(Saved entries)
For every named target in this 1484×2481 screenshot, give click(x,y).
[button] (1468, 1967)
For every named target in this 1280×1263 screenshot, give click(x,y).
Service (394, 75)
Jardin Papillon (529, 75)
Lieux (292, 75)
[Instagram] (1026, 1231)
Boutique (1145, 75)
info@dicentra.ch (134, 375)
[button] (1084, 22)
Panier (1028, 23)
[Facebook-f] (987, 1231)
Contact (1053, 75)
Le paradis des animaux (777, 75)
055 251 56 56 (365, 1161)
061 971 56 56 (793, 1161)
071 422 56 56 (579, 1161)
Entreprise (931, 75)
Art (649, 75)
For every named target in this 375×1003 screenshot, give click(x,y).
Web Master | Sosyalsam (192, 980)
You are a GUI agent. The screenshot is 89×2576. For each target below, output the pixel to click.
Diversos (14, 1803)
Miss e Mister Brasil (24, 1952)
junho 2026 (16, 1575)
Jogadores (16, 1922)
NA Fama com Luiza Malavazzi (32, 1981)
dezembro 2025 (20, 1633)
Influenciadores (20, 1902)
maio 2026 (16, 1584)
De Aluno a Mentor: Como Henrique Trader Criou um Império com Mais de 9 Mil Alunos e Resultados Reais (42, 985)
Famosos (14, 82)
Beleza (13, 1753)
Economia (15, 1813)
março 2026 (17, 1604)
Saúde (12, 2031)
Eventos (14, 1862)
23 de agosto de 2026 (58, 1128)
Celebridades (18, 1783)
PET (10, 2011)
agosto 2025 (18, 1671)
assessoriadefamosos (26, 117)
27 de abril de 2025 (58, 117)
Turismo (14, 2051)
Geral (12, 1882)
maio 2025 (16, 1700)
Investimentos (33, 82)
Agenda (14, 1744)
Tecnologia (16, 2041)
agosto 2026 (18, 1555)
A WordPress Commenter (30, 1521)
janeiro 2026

→ Directions for this task
Search the entries for the word "agosto" and copy every line that holds it.

→ Solution to this task
23 de agosto de 2026 (58, 1128)
agosto 2025 (18, 1671)
agosto 2026 (18, 1555)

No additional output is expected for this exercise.